Subject: Re: Funny -> ATA drive read error
To: None <kilbi@rad.rwth-aachen.de>
From: Charles M. Hannum <abuse@spamalicious.com>
List: netbsd-users
Date: 06/04/2004 15:24:59
On Friday 04 June 2004 08:08, Markus W Kilbinger wrote:
> >>>>> "Manuel" == Manuel Bouyer <bouyer@antioche.eu.org> writes:
> >> On Thu, Jun 03, 2004 at 09:00:22PM +0800, Todd Gruhn wrote:
> >> Jun 3 08:17:01 gandalf /netbsd: wd0: (uncorrectable data error)
> >> Jun 3 08:17:01 gandalf /netbsd: wd0: transfer error, downgrading to
> >> Ultra-DMA mode 1 Jun 3 08:17:01 gandalf /netbsd: wd0(pciide0:0:0):
> >> using PIO mode 4, Ultra-DMA mode 1 (using DMA data transf ers)
> >> Jun 3 08:17:01 gandalf /netbsd: wd0e: error reading fsbn 3034368 of
> >> 3034368-3034383 (wd0 bn 4193568; cn 416 0 tn 4 sn 36), retrying
>
> Manuel> This is specific to ATA drives. "uncorrectable data error"
> Manuel> is one of the few error conditions an ATA drive can
> Manuel> report. This error mean that your drive has a bad block.
>
> I had the same problem with one of our ata drives last days...
>
> Manuel> You can try to write to this block to try to remap it.
>
> ... and could really fix it with such a write attempt! :-)
>
> Strange thing: After the read error occured once no further access
> (read and write) to the erroneous block (and afterwards) is possible
> on a running system, further I only see Input/Output error's for these
> blocks.
>
> So I had to reboot the machine to get the erroneous block accessible
> again. ... and then I have to do the write attempt first to fix the
> problem.
>
> Questions:
>
> Is it normal that once as erroneous detected blocks are permanently
> marked/remembered as failed? (Is this a feature of the disk or of the
> driver? Any {ata,dk}ctl command to change this behavior?)

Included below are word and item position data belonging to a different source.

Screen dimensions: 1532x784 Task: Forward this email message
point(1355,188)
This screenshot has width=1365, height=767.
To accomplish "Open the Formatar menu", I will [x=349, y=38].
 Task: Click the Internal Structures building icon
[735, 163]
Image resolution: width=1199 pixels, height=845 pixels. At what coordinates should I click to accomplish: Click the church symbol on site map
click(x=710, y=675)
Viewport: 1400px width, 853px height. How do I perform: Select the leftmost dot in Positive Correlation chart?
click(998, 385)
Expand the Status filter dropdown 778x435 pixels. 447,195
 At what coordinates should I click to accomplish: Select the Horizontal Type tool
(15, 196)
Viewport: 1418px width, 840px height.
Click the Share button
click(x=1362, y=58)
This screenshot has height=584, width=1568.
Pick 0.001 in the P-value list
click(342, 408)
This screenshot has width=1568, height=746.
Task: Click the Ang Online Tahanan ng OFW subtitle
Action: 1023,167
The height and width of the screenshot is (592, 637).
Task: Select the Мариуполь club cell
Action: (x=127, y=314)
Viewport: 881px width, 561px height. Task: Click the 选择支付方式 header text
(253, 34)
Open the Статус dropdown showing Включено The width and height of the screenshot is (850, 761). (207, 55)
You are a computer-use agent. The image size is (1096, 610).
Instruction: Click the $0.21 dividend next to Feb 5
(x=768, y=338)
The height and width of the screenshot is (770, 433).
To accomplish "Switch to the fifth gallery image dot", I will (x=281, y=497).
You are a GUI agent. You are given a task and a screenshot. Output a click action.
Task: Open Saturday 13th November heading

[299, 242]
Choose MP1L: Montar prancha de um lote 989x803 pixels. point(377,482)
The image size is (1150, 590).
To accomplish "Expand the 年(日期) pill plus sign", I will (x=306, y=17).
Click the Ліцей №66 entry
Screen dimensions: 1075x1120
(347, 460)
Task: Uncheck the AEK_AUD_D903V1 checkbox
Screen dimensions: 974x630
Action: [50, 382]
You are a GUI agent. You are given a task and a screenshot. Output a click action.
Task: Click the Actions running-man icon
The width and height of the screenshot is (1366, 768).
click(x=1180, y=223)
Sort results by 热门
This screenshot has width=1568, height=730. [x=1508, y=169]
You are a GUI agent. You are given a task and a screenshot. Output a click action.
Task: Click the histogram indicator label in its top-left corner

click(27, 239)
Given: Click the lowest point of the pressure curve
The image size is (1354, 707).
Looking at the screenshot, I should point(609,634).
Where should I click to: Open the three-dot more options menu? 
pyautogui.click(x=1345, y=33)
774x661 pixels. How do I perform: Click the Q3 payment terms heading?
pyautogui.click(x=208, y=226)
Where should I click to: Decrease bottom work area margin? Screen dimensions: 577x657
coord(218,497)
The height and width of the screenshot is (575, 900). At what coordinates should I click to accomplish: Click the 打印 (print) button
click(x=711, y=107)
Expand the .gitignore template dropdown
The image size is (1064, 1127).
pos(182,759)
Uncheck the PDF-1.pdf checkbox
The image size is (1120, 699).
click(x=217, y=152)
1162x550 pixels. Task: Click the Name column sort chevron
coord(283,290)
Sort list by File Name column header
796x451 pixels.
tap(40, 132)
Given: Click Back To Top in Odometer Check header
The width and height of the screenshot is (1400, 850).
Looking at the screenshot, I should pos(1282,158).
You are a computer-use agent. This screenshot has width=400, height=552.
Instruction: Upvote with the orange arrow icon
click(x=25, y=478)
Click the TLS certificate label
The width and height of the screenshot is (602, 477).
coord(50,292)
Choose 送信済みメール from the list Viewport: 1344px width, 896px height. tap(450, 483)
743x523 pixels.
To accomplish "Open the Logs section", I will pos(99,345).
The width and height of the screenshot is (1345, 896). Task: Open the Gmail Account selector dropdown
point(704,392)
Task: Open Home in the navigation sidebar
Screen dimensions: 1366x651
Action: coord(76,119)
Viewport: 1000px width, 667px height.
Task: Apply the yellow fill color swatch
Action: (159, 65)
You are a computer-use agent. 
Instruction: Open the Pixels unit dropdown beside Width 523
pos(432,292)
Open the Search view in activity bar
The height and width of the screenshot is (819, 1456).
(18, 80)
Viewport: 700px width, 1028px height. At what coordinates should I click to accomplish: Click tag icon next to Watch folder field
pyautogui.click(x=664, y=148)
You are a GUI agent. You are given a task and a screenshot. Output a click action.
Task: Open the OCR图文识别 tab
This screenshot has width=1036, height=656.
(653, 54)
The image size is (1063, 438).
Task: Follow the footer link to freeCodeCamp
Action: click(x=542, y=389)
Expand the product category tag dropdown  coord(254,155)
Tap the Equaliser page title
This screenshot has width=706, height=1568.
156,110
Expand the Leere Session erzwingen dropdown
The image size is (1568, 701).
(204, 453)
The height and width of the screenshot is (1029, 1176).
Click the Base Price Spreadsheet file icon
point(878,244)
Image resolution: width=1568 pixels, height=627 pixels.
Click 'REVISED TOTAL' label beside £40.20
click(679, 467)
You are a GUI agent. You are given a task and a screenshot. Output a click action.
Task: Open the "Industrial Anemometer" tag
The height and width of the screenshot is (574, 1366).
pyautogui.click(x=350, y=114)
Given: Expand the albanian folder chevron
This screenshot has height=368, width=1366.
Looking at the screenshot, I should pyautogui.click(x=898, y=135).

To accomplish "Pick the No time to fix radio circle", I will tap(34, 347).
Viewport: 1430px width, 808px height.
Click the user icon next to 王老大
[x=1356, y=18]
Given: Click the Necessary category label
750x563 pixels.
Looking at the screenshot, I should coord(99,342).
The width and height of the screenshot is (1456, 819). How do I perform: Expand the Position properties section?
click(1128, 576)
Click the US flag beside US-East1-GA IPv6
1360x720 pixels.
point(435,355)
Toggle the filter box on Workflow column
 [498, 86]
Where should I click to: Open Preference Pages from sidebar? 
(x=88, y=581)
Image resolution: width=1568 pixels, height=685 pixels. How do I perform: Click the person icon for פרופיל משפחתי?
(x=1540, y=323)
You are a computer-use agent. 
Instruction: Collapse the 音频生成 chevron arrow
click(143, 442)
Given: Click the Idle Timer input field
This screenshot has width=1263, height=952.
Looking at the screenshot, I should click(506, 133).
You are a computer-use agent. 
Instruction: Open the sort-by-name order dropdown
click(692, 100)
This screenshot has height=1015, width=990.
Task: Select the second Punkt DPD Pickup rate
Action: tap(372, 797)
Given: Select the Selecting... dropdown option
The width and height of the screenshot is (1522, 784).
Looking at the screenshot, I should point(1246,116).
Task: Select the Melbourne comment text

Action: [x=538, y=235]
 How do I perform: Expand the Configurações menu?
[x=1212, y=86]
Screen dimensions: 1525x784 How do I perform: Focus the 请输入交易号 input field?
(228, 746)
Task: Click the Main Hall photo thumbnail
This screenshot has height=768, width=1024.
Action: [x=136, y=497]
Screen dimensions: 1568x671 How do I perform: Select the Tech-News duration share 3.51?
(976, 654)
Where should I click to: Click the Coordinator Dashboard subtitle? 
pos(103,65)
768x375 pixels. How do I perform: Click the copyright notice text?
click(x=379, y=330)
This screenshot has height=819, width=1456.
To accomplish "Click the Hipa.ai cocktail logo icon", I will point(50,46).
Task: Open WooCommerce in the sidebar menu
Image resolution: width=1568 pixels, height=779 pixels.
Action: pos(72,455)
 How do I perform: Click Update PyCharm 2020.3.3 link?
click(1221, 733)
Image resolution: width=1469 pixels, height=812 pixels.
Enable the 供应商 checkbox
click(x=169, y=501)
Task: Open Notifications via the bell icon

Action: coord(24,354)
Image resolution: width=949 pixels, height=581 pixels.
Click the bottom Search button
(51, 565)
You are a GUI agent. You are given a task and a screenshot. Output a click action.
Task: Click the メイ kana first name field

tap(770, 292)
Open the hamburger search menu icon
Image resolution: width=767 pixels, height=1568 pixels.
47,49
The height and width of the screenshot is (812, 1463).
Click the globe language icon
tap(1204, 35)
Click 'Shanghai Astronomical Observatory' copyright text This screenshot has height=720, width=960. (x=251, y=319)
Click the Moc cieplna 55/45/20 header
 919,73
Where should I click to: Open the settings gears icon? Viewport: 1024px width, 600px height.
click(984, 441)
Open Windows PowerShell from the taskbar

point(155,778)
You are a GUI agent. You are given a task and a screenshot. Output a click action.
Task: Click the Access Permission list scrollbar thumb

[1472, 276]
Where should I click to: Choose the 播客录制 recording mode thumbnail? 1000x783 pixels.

This is a relatively new "feature," which I am likely to remove soon, because
it causes exactly the problem you mentioned. (It also had another serious
bug that I fixed a few days ago -- it caused I/O to *other* blocks to return
EIO.)
Also, I recently (a few days ago) eliminated the downgrading of transfer modes
on most errors -- it's pointless, and there's also no way to recover from
that without rebooting.